For programmatic workflows:

from deltaloop import Pipeline, PipelineConfig

# One-shot: logs → adapter
pipeline = Pipeline(PipelineConfig(
    raw_logs="data/raw_logs/traces.jsonl",
    base_model="mistral-7b",
    output_dir="data/models/v1"
))

result = pipeline.run()
print(f"Improvement: {result.eval_summary.improvement_percent:.1f}%")
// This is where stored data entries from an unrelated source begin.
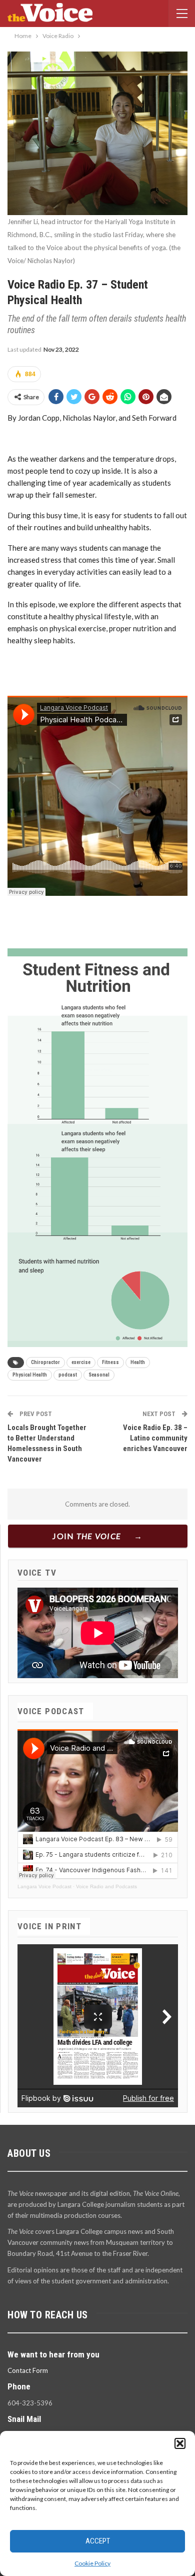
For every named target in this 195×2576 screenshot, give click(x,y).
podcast (67, 1375)
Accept (98, 2540)
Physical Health (29, 1375)
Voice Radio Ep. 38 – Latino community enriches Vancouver (155, 1438)
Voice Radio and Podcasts (106, 1886)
Advanced: Framework Adapters

LangChain

from deltaloop.adapters.langchain import DeltaLoopCallback

agent = create_react_agent(callbacks=[DeltaLoopCallback()])

Custom/Other Frameworks

from deltaloop.adapters.generic import GenericLogger

logger = GenericLogger()

# Manually log each interaction
logger.log(
    prompt="Check order status for #12345",
    output="Order #12345 shipped on 2024-01-15",
    success=True,
    tool_calls=["check_order_status"]
)

logger.save("data/raw_logs/custom.jsonl")

Examples

Check out examples/customer_support_agent.py for a complete end-to-end example:

python examples/customer_support_agent.py --steps 100 --training-method sft

This demonstrates:

  • E-commerce support scenarios
  • Tool usage (order status, refunds, tickets)
  • Policy adherence
  • Before/after performance comparison

Project Status

Current: Alpha (v0.1.0) - Production-ready core, expanding features

  • ✅ Core distillation, training, and evaluation
  • ✅ LangChain adapter + generic logger
  • ✅ CLI with 4 commands
  • ✅ Python API
  • ✅ Comprehensive examples
  • 🚧 Additional framework adapters (AutoGen, CrewAI)
  • 🚧 Deployment automation
  • 🚧 Advanced evaluation tasks

Contributing

We welcome contributions! Priority areas:

  • Framework Adapters - AutoGen, CrewAI, Haystack, Semantic Kernel
  • Evaluation Tasks - Domain-specific benchmarks
  • Examples - Real-world use cases
  • Documentation - Tutorials, guides, videos

See CONTRIBUTING.md for details.


License

Apache 2.0 - See LICENSE for details.


Built for the open-source AI community.

Your agents should learn from experience, not just follow instructions.